MATHEWES-GREEN:  C’ est difficile à mettre en mots, mais je peux au moins dire que cela signifie quelque chose de littéral. Ce n’est pas une bulle pieuse. Le Christ est une personne, et nous Le connaissons en tant que personne. Comme lorsque nous nous rapprochons des gens que nous aimons alors nos cœurs deviennent mystérieusement mêlés avec leurs cœurs ; il y a là aussi une union ineffable. Nous devenons de façon semblable un avec le Christ. Mais il y a quelque chose de plus. Parce que Dieu remplit toute la création, chaque molécule, Il est déjà en nous, plus profondément que nos esprits, plus profondément que la vie qui anime notre corps. Devenir un en Christ est un processus de découverte de quelque chose qui est déjà vrai, bien que ce soit un procédé pour le rendre vrai, en écartant les rebuts et les distractions, et apprenant à rester régulièrement à sa présence. Et aussi, cela est merveilleux. C’est la vie.

LOPEZ: Pourquoi l’orthodoxie est si difficile? C’est cela est le christianisme est-ce pas ?

MATHEWES-GREEN: Oui, le christianisme est intrinsèquement difficile, mais il y a quelques décennies, il y a des gens qui ont décidé de le rendre plus facile. J’ai grandi dans les années 60, et je me souviens quand tout le monde était en effervescence autour de l’idée que l’église devrait être «pertinente». Un long et lent processus de banalisation s’est mis en place.  La « pertinence » est apparue pour désigner tout ajustement destiné à satisfaire les « besoins ressentis » de la congrégation, les éléments plus difficiles ont été jetés dehors, et la sentimentalité a été mise en vogue. Le culte a changé en passant de quelque chose offert à Dieu, à quelque chose offert par          « l’équipe du culte » aux fidèles.
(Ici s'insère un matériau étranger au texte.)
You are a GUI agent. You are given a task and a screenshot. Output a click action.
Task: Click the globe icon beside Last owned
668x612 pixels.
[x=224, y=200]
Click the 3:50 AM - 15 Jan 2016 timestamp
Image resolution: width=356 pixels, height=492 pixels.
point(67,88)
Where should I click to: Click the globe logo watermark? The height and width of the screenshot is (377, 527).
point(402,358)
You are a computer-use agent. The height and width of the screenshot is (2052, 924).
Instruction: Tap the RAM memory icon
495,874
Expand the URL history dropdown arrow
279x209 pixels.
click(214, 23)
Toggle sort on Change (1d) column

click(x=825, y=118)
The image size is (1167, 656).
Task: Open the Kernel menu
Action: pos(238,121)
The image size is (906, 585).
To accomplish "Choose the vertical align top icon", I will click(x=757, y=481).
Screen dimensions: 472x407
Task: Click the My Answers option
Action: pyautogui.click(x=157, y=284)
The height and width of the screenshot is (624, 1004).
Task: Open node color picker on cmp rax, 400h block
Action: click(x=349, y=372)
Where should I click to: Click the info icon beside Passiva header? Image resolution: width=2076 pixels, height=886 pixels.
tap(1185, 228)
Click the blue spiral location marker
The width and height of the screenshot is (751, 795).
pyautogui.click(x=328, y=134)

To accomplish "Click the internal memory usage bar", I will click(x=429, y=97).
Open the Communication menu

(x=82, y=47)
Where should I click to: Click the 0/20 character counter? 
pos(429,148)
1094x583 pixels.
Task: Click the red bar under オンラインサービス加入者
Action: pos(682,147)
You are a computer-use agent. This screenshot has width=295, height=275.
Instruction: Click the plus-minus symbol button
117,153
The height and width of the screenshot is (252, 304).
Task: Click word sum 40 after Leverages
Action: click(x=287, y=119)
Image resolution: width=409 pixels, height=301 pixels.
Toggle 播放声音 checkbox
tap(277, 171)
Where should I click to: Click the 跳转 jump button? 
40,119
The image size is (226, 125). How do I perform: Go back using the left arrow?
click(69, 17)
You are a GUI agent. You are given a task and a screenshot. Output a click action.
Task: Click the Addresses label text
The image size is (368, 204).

Je pense que, dans ce cadre, les gens finissent par se sentir vaguement instables, mécontents, mais ils ne savent pas vraiment pourquoi. Certains passent d’une église à l’autre ; d’autres arrêtent totalement d’aller à l’église. Le but de toute religion est de connecter les gens avec quelque chose de plus grand que soi, mais une religion qui se hâte à vous plaire devient de la taille de quelque-chose de familier. Il y a de la place pour toutes sortes d’églises dans le monde, et il y a une place pour celle qui est franchement difficile.

LOPEZ: Vous écrivez à propos de la façon dont les icônes semblent avoir « une manière troublante de devenir vivantes ». Comment elles «regardent à travers vous » et quelle différence cela fait-il ?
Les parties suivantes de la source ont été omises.